Task statement
Please copy the entries word for word, everything from the very first line down through the line containing "Looking at the", including both the first line and that line.

A portion of a data file:
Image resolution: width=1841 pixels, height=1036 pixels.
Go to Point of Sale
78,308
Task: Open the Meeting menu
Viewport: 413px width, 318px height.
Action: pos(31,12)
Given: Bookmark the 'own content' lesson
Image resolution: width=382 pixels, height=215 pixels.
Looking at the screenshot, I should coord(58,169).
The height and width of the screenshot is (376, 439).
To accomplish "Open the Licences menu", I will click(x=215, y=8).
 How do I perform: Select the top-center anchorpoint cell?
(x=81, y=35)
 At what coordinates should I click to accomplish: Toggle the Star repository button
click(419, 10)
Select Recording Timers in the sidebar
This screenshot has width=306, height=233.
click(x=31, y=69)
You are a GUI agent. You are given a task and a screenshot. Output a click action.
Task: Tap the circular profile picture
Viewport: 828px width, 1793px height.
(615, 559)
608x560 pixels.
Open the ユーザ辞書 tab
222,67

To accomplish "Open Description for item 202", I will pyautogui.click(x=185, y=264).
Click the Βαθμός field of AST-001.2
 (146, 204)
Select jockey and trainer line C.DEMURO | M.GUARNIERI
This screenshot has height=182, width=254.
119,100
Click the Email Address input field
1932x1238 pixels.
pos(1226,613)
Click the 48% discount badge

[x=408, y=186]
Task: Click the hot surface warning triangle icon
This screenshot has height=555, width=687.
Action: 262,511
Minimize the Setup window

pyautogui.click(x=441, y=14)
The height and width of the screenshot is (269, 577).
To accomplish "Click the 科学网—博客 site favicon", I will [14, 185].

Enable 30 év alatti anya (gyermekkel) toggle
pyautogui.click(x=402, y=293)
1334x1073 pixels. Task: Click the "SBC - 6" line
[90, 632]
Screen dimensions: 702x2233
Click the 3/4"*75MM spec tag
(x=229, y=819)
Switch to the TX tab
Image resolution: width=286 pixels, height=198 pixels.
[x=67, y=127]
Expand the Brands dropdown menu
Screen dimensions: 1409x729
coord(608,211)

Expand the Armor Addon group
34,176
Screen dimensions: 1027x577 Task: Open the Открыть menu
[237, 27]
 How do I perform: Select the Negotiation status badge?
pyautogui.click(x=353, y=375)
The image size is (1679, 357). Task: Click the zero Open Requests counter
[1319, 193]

Exercise result
Image resolution: width=1841 pixels, height=1036 pixels.
Go to Point of Sale
78,308
Task: Open the Meeting menu
Viewport: 413px width, 318px height.
Action: pos(31,12)
Given: Bookmark the 'own content' lesson
Image resolution: width=382 pixels, height=215 pixels.
Looking at the screenshot, I should coord(58,169).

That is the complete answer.